One such victim is the engineering manager at cryptocurrency custodian BitGo, Sean Coonce. In a bold move, the blockchain engineer has publicly revealed that attackers stole bitcoin worth more than $100,000 from his Coinbase account. The attackers managed this over a period of 24 hours while carefully concealing any evidence that something was amiss.
Coonce dubbed the incident which occurred last week the ‘single most expensive lesson’ of his life.
My personal identity was hacked last week. The attacker was able to steal $100k+ in a sweep of my Coinbase account. I’m equal parts embarrassed, hurt, and deeply remorseful.
In an effort to raise awareness about the attack, I wrote about it here: https://t.co/ZnbB0AN6Gd
— Sean Coonce (@cooncesean) May 20, 2019
Blow by Blow Account of Bitcoin Sim Hijacking
According to Coonce, the attacker first ported his SIM card to a device they controlled last week Tuesday. The blockchain engineer only realized this after he lost cellular service while using his smartphone. Soon after he was prompted to sign in to his Google account but he was unsuccessful in his attempts.

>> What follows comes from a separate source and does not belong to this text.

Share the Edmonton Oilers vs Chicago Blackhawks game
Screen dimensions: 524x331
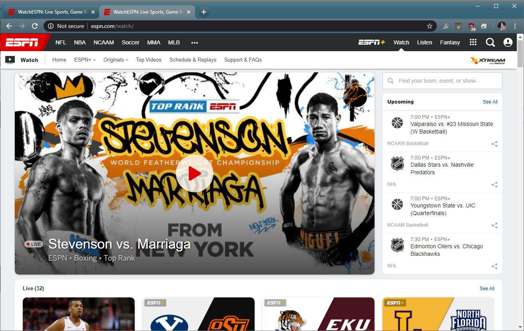[x=494, y=266]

Meanwhile, the attacker had initiated the password recovery process for Coonce’s Coinbase account. The password reset link could only be sent after 24 hours, however. After initiating this process, the attacker deleted the email correspondence with Coinbase leaving no evidence of what had transpired.
Suspecting that the SIM-card problem had arisen after having dropped his device, Coonce obtained a new one the following day. The blockchain engineer also assumed the problem had been fully resolved. But later that evening at around the same time as the previous night, Coonce’s cellular coverage disappeared again. He also got messages prompting him to log into his Google account.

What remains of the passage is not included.